DOCUMENT EXCERPT:
★ ★ ★ ★

Data Modeling
We have applied Multiple Linear Regression approach to the simulated
data set for COVID-19 subjects generated and analyzed to understand the
impact of each of the parameters on the outcome of disease severity. We
chose a multiple regression model since both, the outcomes and
predictors, were numeric. We used regression models to establish a
predictive transfer function and evaluated significance of results. In
this model, the relationship between independent variables (x1,
x2…xn ) with dependent variable (y ) can
be visualized by the equation, y=f (x1,
x2…xn). This is the transfer function that is
derived through analysis. The validity of the model was established
using ‘Goodness of Fit’ and ANOVA. The statistical significance of the
model was tested by evaluating residuals and F Ratio in one-way ANOVA,
based on the criteria of p <0.05 and goodness-of-fit with Adj.
RSq >90%. The assumption for this analysis was that each
of the parameters was independent. However, in cases where factual
patient datasets will be subjected to this type of analysis, there may
be multi-co-linearity within the parameters that should be rationalized
using dimensionality reduction methods [14, 15].

★ ★ ★ ★

DATA:
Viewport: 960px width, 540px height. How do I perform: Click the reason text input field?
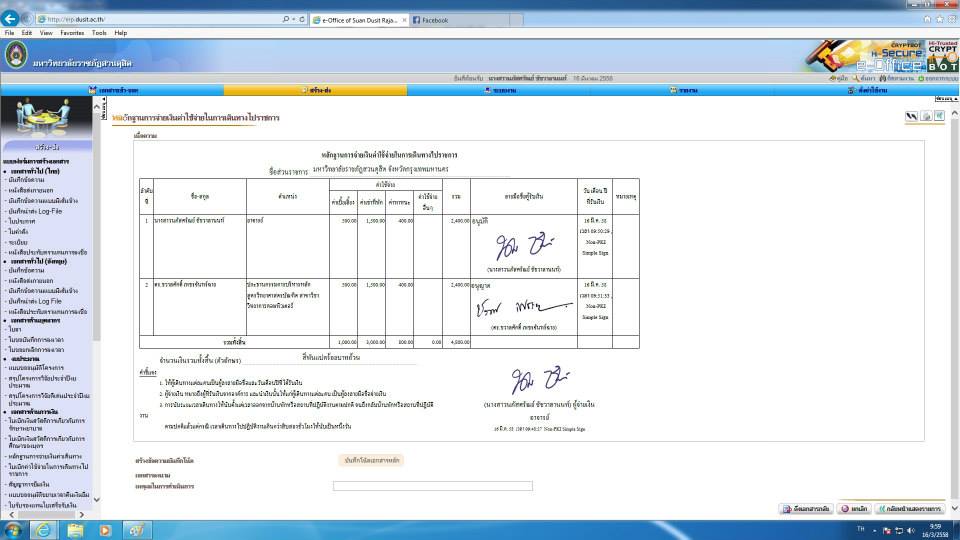432,486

★ ★ ★ ★

EXERCISES TO COMPLETE:
[A] In the data modeling passage, why was a multiple regression model chosen?
[B] Write the next part of the data modeling passage, starting after its final sentence.
The material can be set aside; nothing here depends on it.

YOUR WRITTEN ANSWERS:
[A] Both the outcomes and the predictors were numeric.

[B]
Since the model may not exhibit multiple combination of parameters in
the limited dataset of 45 subjects, we have used resampling methods
using Monte Carlo simulation to achieve a better density of
combinations. The simulation was applied for resampling of the transfer
function with 2000 runs, where a convergence was achieved after multiple
runs. The simulation was performed in order to understand the impact of
possible parameter combinations on clinical outcomes. Monte Carlo
simulation uses random variates from selected range of values to model
the impact of progression of events leading to outcomes.